**Task**.
Leave out every line before the one that contains "Where should I click to: Click the Anmelden". Please restate that line and the rest of the data word for word, through the end.

**Data extracted from a collection**.
▬▬▬▬▬▬▬▬▬▬

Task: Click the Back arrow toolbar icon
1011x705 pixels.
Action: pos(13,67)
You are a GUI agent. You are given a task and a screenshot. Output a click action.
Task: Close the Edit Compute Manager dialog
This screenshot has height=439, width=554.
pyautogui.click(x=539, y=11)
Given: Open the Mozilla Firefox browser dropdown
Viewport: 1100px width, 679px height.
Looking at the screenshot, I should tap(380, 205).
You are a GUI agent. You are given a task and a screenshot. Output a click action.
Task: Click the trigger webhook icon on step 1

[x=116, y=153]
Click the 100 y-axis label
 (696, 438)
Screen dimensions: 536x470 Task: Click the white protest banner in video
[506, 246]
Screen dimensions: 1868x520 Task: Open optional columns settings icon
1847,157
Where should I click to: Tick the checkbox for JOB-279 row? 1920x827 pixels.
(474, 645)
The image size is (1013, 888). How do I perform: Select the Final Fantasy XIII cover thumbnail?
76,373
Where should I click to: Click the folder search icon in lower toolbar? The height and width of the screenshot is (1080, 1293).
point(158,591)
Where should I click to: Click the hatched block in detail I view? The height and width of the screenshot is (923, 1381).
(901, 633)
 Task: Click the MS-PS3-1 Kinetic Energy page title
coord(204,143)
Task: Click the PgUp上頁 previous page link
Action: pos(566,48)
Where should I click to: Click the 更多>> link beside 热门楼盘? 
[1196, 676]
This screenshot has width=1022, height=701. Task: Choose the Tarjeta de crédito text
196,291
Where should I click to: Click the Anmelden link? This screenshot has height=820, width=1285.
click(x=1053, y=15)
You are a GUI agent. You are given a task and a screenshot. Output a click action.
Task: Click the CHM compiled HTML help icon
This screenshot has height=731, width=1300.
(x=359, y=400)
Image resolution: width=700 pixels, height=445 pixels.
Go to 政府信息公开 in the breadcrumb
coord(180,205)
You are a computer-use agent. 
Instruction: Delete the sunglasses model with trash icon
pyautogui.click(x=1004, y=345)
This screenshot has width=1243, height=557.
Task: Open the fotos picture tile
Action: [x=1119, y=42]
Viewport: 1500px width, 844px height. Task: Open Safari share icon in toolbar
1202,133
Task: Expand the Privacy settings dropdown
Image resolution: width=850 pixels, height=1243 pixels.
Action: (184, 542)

▬▬▬▬▬▬▬▬▬▬

**Output**.
Where should I click to: Click the Anmelden link? This screenshot has height=820, width=1285.
click(x=1053, y=15)
You are a GUI agent. You are given a task and a screenshot. Output a click action.
Task: Click the CHM compiled HTML help icon
This screenshot has height=731, width=1300.
(x=359, y=400)
Image resolution: width=700 pixels, height=445 pixels.
Go to 政府信息公开 in the breadcrumb
coord(180,205)
You are a computer-use agent. 
Instruction: Delete the sunglasses model with trash icon
pyautogui.click(x=1004, y=345)
This screenshot has width=1243, height=557.
Task: Open the fotos picture tile
Action: [x=1119, y=42]
Viewport: 1500px width, 844px height. Task: Open Safari share icon in toolbar
1202,133
Task: Expand the Privacy settings dropdown
Image resolution: width=850 pixels, height=1243 pixels.
Action: (184, 542)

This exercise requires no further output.